ASH1L在哺乳動物神經系統的正常發育[25]、肌肉萎縮癥發病機制[21]和免疫細胞發育[26]等方面均發揮重要作用。組蛋白賴氨酸的甲基化修飾與基因的轉錄調控密切相關。在果蠅和哺乳動物中,ASH1L可甲基化轉錄激活標記H3K36,調控發育基因的表達[21]。在人的分化神經祖細胞(neuroepithelial cells,NPC)中,ASH1L能催化H3K36me2甲基化,其缺失降低了參與大腦發育的基因表達,這表明受損的神經發育相關基因表達可能是連接ASH1L的關鍵分子機制[27]。在人的前列腺癌細胞中過表達ASH1L顯著增加了H3K36me2的總體水平,但對H3K4me2/3水平沒有顯著影響[24]。ASH1L已被確定為驅動混合譜系白血病(Mixed linkage leukemia,MLL1)的致癌復合物的關鍵成分。在這種惡性腫瘤中,ASH1L被H3K36me2標記,這些標記被讀取蛋白(如晶狀體上皮衍生生長因子)“讀取”,導致關鍵白血病驅動因素(如HOX基因)的激活[28]。作為轉錄延伸因子,果蠅TrxG家族的KISMET與基因激活有關,其通過促進ash1l催化H3K36me2/3甲基化,從而激活轉錄發生[29]。在利什曼原蟲中,多諾瓦尼乳桿菌能可通過Ash1L介導的H3K4甲基轉移酶調控宿主的巨噬細胞極化;在感染后的巨噬細胞中敲低Ash1L基因表達顯著抑制了H3K4me3活性和細胞增殖,顯著減緩了炎癥發生[30]。在MLL-AF9誘導的白血病中,ASHIL可通過直接結合基因啟動子,并修飾局部組蛋白H3K36me2水平來激活MLL-AF9靶基因的表達[31]。此外,ASH1L基因的低表達導致了牛CCs中H3K36me1/2/3甲基化水平均顯著降低以及PRC2蛋白相關亞基EZH2和SUZ12基因表達量的升高[32]。本研究過表達ASH1L基因后,牛CCs中H3K3單甲基化、二甲基化水平均顯著升高,三甲基化水平也升高但不顯著,說明ASH1L可調控H3K36甲基化修飾,與之前的研究結果一致。

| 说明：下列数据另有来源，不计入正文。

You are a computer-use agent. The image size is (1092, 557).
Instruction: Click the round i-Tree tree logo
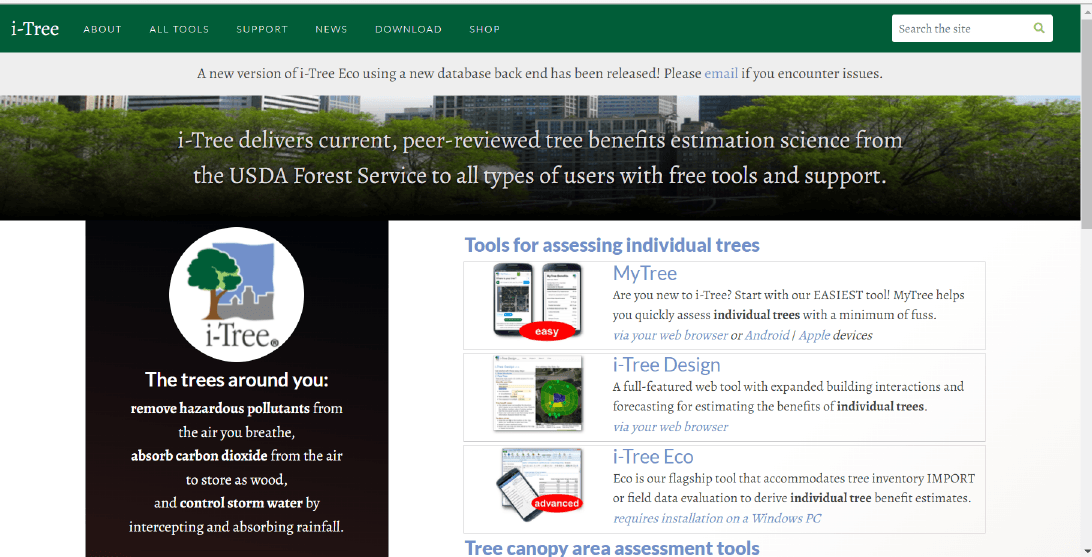pos(237,294)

ASH1L廣泛表達于大腦、心臟和腎臟等多種組織器官[33]。在小鼠骨質疏松的骨骼中,Ash1 l表達水平顯著降低;野生型(wild type,WT)小鼠中敲降Ash1 l基因可導致小鼠關節炎,并抑制小鼠成骨和軟骨形成[22]。ASH1L表達下調導致MLL白血病細胞凋亡和生長停滯,并在體內終止了MLL白血病的發展[34]。在人中,ASH1L通常位于細胞核和細胞間緊密連接處,通過甲基化組蛋白H3K4和H3K36促進基因表達,并拮抗由Polycomb蛋白介導的基因沉默。敲低ASH1L誘導了前列腺癌細胞的周期停滯和凋亡[24]。同樣地,牛CCs中ASH1L基因的表達下調后,促凋亡相關基因CASPASE-3和BAX表達量、細胞凋亡率均顯著升高,說明ASH1L表達的缺失可促進細胞凋亡[14]。相反地,在小鼠的生殖系統中,Ash1l過表達導致DNA雙鏈斷裂修復的缺失,卵母細胞減數分裂前期中p63和磷酸化檢查點激酶2(p-CHK2)異常上調,誘導細胞凋亡導致卵母細胞大量丟失;而凋亡抑制劑則可以挽救過表達Ash1l引起的卵母細胞丟失[16]。本試驗過表達ASH1L顯著降低了牛CCs中CASPASE-3及BAXmRNA表達量、細胞凋亡率,顯著升高了BCL-2 mRNA表達量和活細胞率,所以上調ASH1L表達促進細胞生長,抑制細胞凋亡,但具體的作用機制還有待于進一步研究。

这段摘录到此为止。